Collected data entries
════════════════════
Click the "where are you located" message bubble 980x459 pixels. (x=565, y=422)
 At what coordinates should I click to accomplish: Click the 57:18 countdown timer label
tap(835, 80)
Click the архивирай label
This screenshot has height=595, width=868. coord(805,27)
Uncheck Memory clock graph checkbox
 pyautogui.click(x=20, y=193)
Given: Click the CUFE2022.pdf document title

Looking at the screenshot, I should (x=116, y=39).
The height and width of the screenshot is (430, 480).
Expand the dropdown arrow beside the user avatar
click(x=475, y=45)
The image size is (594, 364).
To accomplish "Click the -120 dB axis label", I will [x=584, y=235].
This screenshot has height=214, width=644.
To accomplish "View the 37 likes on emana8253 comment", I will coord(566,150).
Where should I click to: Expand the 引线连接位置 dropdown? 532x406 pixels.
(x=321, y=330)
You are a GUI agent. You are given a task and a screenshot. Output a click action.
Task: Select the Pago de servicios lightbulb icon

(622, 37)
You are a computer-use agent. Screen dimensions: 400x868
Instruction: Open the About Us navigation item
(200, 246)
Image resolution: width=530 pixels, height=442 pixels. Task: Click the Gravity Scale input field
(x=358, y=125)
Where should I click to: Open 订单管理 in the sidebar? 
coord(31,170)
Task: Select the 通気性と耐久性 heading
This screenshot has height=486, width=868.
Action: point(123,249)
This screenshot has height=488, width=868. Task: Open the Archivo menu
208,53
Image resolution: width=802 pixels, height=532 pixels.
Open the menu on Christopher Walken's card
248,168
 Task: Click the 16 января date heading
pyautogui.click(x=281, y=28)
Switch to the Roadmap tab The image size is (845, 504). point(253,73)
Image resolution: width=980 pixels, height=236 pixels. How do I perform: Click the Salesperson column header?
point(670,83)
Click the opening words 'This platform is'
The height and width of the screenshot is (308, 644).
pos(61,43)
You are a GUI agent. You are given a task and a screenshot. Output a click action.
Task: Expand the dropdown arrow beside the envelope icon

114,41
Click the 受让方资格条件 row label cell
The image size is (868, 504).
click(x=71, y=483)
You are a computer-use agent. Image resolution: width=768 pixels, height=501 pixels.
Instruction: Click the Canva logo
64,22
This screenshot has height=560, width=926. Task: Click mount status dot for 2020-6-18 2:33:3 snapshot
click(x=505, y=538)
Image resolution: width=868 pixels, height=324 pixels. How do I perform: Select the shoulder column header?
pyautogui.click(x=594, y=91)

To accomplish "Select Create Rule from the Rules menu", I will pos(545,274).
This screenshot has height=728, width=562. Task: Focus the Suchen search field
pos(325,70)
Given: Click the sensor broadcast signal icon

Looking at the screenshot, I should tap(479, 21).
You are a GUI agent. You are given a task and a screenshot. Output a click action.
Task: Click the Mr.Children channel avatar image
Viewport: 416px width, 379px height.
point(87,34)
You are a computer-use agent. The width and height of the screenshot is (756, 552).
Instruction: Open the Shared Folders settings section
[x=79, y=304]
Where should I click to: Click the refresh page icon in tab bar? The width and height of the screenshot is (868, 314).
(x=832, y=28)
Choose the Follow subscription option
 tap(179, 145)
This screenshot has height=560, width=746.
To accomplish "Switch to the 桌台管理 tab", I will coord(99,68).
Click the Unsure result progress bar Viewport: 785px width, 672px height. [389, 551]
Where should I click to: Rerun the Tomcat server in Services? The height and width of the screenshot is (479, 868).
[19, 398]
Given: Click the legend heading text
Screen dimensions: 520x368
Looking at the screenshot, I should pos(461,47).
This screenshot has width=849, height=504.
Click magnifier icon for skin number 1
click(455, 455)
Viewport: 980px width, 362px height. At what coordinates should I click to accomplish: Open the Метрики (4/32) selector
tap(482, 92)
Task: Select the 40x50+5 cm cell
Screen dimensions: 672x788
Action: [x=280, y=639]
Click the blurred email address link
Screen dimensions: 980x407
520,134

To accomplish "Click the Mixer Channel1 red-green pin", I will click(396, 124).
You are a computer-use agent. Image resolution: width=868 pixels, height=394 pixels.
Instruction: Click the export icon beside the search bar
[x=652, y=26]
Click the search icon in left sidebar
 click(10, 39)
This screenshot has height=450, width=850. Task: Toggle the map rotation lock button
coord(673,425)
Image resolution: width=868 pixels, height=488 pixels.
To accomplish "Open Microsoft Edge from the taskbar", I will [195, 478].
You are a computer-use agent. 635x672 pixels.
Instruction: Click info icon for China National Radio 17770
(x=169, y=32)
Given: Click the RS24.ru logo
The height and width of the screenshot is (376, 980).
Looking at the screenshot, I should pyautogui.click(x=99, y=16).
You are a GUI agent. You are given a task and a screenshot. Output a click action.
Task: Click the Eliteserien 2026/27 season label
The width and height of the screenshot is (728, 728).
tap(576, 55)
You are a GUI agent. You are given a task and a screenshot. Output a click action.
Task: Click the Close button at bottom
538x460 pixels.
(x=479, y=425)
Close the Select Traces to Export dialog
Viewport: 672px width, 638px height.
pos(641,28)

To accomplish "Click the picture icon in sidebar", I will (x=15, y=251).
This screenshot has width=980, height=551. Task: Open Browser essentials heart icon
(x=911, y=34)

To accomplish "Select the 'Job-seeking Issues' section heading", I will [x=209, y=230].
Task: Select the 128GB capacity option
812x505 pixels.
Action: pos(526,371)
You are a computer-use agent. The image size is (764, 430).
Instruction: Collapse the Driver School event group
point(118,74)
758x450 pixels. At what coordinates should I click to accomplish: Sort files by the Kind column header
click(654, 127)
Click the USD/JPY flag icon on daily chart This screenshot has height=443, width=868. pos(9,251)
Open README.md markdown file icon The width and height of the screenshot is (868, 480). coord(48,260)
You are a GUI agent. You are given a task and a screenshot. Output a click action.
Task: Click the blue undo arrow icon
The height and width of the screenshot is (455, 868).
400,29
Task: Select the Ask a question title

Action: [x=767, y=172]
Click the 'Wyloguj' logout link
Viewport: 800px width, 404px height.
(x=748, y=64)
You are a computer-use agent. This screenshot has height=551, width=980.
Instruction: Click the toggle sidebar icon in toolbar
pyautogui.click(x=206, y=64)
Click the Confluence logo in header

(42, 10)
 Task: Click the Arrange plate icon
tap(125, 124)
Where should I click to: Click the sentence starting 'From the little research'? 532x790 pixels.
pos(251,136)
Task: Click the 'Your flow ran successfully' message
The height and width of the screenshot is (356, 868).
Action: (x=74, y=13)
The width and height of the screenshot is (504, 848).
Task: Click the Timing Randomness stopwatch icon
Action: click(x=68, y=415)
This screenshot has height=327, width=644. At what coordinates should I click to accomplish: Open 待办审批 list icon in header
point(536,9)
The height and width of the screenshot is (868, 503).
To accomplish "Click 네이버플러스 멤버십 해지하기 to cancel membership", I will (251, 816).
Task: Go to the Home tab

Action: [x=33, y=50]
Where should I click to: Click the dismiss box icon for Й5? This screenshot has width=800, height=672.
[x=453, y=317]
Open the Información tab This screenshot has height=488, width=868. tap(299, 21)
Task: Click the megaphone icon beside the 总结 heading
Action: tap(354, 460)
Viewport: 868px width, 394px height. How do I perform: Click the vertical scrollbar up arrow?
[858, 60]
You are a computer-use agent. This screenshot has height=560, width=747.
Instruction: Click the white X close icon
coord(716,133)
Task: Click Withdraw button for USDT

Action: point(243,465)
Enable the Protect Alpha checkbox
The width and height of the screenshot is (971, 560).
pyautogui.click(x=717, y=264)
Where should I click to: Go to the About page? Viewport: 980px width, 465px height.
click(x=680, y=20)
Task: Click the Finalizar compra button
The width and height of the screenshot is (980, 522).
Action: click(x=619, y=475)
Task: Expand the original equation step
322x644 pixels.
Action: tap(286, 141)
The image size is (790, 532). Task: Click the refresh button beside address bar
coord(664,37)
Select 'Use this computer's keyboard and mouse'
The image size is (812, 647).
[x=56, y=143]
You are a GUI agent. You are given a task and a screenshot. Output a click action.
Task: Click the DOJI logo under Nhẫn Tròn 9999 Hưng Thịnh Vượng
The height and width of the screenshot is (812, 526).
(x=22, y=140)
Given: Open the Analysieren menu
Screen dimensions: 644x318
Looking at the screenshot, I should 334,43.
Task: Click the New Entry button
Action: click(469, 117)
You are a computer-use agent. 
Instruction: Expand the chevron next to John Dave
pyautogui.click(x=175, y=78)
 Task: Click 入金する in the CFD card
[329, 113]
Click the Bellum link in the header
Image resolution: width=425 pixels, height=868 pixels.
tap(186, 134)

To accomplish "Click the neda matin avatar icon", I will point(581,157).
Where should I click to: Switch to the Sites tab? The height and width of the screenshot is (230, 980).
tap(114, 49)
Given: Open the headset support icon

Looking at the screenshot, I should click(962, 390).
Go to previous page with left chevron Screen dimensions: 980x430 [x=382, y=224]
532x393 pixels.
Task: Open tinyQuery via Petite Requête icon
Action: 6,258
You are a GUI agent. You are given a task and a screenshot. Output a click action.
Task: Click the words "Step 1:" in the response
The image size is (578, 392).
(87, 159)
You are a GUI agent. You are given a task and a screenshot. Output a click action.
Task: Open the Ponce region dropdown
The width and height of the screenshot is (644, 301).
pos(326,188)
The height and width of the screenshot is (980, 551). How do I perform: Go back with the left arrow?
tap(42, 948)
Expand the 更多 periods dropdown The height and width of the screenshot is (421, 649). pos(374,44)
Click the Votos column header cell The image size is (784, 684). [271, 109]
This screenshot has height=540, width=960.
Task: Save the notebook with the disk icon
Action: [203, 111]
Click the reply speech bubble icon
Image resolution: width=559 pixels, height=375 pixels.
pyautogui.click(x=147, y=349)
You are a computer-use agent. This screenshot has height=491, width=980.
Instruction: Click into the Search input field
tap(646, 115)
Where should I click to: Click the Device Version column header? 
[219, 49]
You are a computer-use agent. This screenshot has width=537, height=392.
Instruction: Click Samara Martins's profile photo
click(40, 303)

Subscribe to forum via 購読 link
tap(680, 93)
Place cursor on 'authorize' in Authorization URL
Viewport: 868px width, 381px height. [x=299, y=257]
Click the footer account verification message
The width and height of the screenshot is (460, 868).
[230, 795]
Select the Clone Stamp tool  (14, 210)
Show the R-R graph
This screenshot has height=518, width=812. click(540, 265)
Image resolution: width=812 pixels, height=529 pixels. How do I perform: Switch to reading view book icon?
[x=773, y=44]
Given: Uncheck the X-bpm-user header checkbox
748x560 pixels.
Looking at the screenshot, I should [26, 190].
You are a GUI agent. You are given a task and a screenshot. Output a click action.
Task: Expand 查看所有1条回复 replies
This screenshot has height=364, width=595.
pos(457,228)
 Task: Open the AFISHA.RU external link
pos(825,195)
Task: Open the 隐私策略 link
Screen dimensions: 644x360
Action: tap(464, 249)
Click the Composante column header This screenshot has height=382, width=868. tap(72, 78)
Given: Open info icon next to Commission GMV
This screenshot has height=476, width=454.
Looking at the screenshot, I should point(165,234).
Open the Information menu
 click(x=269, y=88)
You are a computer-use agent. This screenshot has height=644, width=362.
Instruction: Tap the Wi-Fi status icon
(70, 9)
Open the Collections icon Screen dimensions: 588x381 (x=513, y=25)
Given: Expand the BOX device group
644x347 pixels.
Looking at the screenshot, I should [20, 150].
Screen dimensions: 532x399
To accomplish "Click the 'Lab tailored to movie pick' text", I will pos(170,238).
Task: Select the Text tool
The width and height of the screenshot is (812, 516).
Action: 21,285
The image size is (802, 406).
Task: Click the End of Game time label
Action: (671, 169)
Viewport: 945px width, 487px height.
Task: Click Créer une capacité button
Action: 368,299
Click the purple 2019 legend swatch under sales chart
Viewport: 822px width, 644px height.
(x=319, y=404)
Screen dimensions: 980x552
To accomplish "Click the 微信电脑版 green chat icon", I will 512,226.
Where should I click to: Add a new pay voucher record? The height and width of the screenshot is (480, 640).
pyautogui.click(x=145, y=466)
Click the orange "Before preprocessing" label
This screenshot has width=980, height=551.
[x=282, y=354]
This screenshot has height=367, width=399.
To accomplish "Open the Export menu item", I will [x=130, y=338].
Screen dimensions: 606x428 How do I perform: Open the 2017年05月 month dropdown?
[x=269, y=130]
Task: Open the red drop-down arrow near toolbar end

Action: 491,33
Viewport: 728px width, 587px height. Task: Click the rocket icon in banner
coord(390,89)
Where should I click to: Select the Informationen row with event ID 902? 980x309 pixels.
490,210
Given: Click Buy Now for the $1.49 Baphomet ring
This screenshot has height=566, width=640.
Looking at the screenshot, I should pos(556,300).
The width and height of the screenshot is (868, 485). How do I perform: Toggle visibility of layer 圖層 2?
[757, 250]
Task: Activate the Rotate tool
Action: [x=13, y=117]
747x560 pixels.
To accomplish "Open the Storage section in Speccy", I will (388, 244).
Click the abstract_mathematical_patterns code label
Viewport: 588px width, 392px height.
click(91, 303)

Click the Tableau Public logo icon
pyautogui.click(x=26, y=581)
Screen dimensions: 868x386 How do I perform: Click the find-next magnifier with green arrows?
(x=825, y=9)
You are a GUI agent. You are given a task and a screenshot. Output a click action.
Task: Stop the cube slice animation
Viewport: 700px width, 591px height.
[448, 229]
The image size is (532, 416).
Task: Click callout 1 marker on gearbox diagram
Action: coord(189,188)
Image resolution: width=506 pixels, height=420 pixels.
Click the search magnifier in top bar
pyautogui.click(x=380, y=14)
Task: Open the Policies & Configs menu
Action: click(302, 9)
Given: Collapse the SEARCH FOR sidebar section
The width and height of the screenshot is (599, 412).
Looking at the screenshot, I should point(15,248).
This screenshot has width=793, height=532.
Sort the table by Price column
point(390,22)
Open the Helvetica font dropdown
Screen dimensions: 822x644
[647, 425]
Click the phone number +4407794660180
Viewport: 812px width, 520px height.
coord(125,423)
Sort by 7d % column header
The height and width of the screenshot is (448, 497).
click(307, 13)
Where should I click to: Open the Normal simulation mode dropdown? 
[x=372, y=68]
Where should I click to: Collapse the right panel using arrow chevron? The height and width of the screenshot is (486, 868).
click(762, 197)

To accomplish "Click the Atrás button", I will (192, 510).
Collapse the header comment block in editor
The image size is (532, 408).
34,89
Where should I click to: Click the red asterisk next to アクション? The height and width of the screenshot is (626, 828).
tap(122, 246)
════════════════════
THE PROBLEM >> Which lines run from the one holding "Click the USD/JPY" through the one holding "Open README.md markdown" in the records above? Repeat them exactly, both included, and nothing more.

TASK SOLUTION >>
Click the USD/JPY flag icon on daily chart This screenshot has height=443, width=868. pos(9,251)
Open README.md markdown file icon The width and height of the screenshot is (868, 480). coord(48,260)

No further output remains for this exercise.